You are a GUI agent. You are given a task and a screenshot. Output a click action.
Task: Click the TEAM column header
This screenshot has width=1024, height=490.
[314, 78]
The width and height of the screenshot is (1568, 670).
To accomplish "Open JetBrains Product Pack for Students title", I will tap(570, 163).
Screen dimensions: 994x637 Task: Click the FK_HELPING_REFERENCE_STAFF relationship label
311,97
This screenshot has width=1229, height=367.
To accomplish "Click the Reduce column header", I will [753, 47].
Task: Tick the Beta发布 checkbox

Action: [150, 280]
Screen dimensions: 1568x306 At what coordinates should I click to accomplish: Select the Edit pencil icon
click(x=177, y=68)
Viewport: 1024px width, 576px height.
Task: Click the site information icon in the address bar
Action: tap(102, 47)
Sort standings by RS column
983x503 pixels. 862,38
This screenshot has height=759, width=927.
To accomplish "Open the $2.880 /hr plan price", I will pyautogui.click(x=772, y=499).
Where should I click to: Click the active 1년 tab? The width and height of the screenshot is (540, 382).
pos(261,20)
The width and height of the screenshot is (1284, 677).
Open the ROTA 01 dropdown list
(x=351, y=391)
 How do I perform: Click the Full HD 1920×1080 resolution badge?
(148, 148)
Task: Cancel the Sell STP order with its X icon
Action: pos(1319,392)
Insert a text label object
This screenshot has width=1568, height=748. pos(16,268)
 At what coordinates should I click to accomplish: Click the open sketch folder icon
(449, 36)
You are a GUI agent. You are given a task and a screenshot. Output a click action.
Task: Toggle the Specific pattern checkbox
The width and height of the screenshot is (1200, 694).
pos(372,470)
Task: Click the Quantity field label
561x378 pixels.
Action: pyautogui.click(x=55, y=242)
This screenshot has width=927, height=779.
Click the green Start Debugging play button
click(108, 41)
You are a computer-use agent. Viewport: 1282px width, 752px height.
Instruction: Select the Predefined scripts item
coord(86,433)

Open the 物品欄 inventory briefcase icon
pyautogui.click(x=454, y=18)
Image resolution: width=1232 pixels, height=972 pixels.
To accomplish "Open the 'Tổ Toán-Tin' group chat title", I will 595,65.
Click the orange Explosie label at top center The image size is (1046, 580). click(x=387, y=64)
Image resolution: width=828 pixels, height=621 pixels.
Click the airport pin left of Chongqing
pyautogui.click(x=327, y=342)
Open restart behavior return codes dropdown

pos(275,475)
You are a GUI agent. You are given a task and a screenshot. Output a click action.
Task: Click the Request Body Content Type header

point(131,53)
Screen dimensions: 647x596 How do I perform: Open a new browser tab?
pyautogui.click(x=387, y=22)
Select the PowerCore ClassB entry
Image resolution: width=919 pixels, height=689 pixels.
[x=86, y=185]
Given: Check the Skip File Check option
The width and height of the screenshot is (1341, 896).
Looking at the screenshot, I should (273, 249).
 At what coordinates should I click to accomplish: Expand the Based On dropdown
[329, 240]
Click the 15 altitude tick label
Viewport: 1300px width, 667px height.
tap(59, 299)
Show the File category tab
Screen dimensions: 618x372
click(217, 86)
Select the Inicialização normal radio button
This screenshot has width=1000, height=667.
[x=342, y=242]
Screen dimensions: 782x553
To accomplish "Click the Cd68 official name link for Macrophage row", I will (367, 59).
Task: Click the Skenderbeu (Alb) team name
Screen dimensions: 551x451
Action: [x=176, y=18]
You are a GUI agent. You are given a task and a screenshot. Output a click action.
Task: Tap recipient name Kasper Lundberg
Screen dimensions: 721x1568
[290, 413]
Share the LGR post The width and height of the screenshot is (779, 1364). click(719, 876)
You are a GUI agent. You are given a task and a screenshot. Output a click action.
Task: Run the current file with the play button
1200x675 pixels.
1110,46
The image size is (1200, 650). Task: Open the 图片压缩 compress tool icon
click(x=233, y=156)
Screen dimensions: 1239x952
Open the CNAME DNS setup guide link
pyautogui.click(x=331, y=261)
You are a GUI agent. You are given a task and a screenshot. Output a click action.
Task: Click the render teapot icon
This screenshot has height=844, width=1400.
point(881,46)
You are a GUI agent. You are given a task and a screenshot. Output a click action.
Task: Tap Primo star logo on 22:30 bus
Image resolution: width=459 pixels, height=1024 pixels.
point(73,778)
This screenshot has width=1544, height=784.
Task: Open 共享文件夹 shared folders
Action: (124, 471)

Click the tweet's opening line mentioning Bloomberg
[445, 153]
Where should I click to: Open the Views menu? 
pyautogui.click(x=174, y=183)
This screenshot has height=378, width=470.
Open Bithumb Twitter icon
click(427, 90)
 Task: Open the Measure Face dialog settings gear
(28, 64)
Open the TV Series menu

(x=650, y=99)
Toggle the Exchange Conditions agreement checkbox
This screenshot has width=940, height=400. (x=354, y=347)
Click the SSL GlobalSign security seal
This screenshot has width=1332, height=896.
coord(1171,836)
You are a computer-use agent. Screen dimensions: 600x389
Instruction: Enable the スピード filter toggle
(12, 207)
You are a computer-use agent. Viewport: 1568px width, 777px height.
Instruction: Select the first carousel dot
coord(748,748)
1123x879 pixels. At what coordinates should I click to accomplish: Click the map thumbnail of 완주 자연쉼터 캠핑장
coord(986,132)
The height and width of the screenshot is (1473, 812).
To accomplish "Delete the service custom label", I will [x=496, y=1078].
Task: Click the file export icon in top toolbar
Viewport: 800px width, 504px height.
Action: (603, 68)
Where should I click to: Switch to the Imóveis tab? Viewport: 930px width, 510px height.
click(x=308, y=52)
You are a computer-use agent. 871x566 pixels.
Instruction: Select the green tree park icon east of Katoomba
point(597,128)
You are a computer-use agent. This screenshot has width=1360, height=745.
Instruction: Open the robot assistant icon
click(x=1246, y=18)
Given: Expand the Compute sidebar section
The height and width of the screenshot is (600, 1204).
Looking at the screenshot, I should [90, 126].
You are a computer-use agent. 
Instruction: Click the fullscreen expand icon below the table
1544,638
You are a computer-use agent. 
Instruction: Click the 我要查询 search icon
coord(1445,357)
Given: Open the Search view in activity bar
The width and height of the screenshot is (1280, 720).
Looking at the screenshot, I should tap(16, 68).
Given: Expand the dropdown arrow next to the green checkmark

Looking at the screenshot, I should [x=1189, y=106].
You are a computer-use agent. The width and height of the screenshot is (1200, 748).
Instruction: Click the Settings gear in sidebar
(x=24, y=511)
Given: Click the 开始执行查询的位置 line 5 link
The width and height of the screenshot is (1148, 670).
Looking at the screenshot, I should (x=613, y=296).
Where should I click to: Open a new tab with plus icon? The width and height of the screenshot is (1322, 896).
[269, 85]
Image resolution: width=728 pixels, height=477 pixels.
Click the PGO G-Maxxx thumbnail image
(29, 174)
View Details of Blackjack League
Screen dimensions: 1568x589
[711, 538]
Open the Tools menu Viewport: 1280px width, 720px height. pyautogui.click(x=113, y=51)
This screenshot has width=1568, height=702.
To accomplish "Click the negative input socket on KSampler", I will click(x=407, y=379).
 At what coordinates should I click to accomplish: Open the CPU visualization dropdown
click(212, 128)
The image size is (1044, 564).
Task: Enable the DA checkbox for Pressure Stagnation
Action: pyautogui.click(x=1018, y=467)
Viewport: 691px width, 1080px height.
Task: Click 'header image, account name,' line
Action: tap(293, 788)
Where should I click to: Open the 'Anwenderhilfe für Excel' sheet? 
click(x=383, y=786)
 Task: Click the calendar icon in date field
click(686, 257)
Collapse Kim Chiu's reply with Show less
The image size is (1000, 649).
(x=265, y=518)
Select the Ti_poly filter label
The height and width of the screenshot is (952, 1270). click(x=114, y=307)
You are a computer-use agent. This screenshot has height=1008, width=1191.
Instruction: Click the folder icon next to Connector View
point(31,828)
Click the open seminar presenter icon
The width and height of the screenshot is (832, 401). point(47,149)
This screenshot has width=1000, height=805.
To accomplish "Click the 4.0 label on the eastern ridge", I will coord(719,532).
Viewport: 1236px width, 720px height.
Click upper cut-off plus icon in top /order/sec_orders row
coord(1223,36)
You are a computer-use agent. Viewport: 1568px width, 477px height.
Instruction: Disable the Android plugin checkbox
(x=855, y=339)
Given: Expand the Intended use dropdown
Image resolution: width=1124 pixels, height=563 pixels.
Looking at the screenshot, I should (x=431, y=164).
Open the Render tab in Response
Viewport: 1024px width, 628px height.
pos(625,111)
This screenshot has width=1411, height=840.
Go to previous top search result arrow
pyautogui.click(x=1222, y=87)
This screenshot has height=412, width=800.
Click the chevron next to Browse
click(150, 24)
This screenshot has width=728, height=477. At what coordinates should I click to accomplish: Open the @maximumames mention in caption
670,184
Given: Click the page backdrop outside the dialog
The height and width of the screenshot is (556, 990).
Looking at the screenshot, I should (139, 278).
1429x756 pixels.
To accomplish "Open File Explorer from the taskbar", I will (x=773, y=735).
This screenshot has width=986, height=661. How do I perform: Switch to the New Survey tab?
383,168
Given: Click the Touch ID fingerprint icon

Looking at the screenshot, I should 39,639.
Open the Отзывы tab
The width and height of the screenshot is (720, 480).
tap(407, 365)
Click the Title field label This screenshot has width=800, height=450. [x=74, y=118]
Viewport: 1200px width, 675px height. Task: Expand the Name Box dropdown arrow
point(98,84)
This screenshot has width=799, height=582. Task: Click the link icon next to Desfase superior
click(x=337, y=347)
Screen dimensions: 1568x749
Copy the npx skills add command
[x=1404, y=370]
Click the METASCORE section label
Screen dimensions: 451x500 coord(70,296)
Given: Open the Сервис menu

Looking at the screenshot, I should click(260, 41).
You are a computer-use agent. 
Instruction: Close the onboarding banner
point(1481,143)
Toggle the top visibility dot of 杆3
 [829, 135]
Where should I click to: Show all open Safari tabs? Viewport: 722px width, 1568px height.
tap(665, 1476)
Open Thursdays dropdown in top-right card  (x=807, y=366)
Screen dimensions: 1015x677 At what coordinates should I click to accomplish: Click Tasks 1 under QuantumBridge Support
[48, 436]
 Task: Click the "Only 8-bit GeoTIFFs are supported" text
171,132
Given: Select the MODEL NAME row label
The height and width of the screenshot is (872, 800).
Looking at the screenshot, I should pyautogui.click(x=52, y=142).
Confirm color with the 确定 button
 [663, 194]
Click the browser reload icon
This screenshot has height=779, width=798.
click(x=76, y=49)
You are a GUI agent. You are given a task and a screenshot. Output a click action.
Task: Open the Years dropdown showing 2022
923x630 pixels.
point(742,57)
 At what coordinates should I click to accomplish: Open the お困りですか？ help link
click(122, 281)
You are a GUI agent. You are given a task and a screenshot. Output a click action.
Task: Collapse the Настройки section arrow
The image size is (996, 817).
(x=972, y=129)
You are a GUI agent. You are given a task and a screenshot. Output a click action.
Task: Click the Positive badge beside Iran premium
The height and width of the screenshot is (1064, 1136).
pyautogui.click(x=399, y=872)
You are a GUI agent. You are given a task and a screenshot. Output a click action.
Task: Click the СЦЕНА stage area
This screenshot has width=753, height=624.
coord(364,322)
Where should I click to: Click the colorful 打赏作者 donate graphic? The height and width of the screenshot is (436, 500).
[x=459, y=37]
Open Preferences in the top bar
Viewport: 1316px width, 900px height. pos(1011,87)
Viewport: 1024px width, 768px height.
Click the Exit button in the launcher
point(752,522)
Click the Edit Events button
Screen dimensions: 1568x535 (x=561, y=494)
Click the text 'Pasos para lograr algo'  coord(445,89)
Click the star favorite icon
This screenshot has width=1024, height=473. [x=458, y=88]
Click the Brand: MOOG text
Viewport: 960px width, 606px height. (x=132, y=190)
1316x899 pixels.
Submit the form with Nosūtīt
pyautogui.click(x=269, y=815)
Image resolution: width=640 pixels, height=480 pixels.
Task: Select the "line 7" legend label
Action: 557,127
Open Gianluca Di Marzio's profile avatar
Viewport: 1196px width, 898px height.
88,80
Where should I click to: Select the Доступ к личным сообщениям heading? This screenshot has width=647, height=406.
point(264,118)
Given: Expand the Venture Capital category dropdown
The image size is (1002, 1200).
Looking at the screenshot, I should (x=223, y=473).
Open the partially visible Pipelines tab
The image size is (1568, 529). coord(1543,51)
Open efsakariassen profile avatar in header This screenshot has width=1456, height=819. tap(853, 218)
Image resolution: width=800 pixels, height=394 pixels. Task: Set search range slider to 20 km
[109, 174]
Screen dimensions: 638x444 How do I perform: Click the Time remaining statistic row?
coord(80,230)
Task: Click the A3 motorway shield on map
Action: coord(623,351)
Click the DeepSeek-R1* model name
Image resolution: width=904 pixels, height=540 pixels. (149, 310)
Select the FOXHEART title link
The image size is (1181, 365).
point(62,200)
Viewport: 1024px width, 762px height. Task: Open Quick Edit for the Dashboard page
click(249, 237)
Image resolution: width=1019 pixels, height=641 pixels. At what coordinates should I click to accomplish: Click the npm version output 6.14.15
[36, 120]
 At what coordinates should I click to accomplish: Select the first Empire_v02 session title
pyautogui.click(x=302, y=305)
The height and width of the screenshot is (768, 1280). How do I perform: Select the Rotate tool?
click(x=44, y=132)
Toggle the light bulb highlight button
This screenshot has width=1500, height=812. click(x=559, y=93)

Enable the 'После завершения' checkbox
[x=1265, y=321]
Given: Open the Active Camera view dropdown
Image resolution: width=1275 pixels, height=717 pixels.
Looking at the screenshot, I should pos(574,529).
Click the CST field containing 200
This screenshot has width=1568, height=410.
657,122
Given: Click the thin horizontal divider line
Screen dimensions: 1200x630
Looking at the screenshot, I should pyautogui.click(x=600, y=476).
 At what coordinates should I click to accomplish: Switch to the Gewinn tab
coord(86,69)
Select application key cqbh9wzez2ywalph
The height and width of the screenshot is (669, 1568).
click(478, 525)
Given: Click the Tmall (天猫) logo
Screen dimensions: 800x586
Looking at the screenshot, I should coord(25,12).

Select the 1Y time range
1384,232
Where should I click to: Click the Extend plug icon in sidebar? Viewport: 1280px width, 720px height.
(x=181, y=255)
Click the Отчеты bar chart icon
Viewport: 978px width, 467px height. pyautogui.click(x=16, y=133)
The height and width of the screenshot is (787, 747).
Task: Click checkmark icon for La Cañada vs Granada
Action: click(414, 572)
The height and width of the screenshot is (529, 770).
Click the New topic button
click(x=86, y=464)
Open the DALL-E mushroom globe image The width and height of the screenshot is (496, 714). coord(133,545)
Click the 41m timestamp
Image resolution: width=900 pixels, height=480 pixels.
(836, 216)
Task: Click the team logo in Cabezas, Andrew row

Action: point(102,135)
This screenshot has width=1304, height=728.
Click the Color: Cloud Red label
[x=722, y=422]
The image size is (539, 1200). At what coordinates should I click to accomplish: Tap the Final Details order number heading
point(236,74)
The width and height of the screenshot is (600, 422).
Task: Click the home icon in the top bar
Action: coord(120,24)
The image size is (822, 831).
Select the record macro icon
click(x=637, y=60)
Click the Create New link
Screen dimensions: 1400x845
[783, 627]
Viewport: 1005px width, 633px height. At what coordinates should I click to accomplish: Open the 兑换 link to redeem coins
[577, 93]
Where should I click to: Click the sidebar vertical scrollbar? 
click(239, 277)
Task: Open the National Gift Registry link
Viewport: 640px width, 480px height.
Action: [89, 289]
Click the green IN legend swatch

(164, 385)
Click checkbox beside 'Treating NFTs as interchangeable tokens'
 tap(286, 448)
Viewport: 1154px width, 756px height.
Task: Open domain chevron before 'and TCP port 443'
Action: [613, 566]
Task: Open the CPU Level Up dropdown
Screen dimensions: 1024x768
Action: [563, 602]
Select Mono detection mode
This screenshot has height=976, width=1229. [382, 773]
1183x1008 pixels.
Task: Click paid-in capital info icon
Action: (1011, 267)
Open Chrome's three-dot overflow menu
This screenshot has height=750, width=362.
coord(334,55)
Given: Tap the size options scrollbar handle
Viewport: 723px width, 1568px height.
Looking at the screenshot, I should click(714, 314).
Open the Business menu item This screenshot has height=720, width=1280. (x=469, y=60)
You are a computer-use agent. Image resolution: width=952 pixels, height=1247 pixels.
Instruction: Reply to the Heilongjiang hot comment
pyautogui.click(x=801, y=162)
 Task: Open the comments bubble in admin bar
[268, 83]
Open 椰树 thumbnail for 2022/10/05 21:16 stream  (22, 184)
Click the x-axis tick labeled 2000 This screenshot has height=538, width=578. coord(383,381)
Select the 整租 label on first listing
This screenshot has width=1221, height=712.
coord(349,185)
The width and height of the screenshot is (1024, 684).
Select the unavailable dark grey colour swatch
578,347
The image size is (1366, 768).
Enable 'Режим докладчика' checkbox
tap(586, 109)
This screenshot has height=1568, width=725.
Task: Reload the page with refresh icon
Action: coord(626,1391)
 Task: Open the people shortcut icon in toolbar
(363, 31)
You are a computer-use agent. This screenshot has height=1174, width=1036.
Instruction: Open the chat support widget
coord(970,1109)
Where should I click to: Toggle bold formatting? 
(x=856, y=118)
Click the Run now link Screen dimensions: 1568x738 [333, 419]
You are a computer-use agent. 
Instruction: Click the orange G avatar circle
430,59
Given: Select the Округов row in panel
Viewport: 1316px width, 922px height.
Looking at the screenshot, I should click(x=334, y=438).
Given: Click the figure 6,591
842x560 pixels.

• Work task
Respond with one number, the count of lines in the data that hold the string "profile".

• Response area
2